In some of his music you still can hear his soundtrack for those long hours of darkness: the rhythmic contact of wheels on tracks, the metallic clacking and shusshing exhale. After decades as a composer and musician Glass still hears it: “It’s built into the way I listened then and it’s still there.”
I had developed insomnia by the age of ten, plagued by ruminations about the world and its troubles.
I only fitfully slept through my husband’s Jim illness and for long after his death. I would awaken suddenly to vivid nightmares–though certainly no more nightmarish than what Jim faced during his last weeks. As terrible and numbing as were the days, I remained unable or unwilling to surrender my thoughts to the black river of night.
Jim never had any issue with sleep.
When still fighting the dark, it is difficult to overstate the envy with which life-long insomniacs regard those who can simply close their eyes and welcome refreshing sleep. My envy extends even to animals–beagles who curl their warm bodies against each other and slumber in patches of sun, cats snuggling into any available nook, cranny, or human appendage and conking out. I’ve never seen an animal wake up in a panic.
“How do you do that?” I asked Jim, not infrequently.
His trademark smile: “I sleep the sleep of the just.”
Now, finally, when I can’t get to sleep or I wake up long before dawn, I’ve learned to listen. Night is never completely silent any more than it is pure black. Sometimes it has gradations of blue and violet and gold long before a sliver of sunrise appears on the horizon. A brilliant white moon can lighten night’s dark silhouettes into a milky gray-white.
When the lights are off and others sleep, night has its own melodies and rhythms–none of which I’d know if I weren’t awake in the dark in the place where my husband’s death left me.
Bird calls signal the season and the weather. In my new neighborhood, two unusually melodic wind chimes ring in even a light breeze. My own ceramic Noah’s ark chimes tap against the clapboards outside my window only when the wind moves Northeast at a thunderous clip.
The soundtrack is no longer asphalt silence and the vista is not impenetrably black. I realize that it never was.
I’m learning to make friends with the dark.
A topic certainly of interest to many people. As I’ve gotten older, a good night’s sleep has evaded me most nights. And, as bad as it is, when the time changes in spring and fall,l it sets me back further for weeks. Here’s to a good night sleep for everyone. 🙂
ah the joys of a good night’s sleep…..
I love your writing – thanks for sharing.
You write so well. I love this piece.
Sleep well, Stephanie. The dark is your friend.

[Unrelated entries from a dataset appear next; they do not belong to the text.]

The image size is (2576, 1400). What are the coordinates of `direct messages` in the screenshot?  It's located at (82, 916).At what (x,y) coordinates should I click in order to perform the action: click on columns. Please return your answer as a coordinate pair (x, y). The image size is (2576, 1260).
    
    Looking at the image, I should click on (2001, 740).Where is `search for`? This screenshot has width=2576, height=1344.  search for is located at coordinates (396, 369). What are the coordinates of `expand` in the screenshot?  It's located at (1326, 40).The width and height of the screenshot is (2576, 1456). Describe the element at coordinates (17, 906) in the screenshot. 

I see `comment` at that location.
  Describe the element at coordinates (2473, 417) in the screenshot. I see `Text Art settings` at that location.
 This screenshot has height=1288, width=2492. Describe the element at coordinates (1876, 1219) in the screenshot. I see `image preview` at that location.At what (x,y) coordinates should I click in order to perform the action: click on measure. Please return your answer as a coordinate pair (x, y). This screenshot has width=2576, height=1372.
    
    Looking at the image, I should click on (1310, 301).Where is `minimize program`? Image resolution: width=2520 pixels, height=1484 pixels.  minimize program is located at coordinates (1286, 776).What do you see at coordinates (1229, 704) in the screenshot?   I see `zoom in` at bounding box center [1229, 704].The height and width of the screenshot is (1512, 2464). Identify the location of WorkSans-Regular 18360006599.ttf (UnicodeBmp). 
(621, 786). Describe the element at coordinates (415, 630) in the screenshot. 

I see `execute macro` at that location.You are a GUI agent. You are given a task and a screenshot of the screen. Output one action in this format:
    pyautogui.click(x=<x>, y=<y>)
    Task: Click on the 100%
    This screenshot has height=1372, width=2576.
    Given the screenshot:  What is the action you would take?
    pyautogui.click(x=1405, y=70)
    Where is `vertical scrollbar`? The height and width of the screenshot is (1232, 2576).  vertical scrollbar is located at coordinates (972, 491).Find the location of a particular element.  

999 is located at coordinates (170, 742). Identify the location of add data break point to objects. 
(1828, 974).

This is a very touching post, thanks for sharing with us. The story about Phillip Glass interests me as I have always lived within earshot of railroad tracks until we moved into our current house. The sound of the wheels and the occasional whistle strike a deep chord whenever I hear them. Ω
Steve uses a phrase to encourage me to face whatever I’m averse to: invite it to the dinner table. Making friends with my ‘demons’ by inviting them to the dinner table gives them a chance to inform me of whatever it is they are trying to say and me a chance to thank them and invite them to be excused, if I wish.
Thank you for this beautifully expressed view of your ability to cope — you turn difficulties into positive experiences — it’s so very impressive to all of us.
Sleep of the just…
My favorite night sound is freight trains in the distance. Actually it is the call of Loons across a lake but I am far more likely to hear freight trains.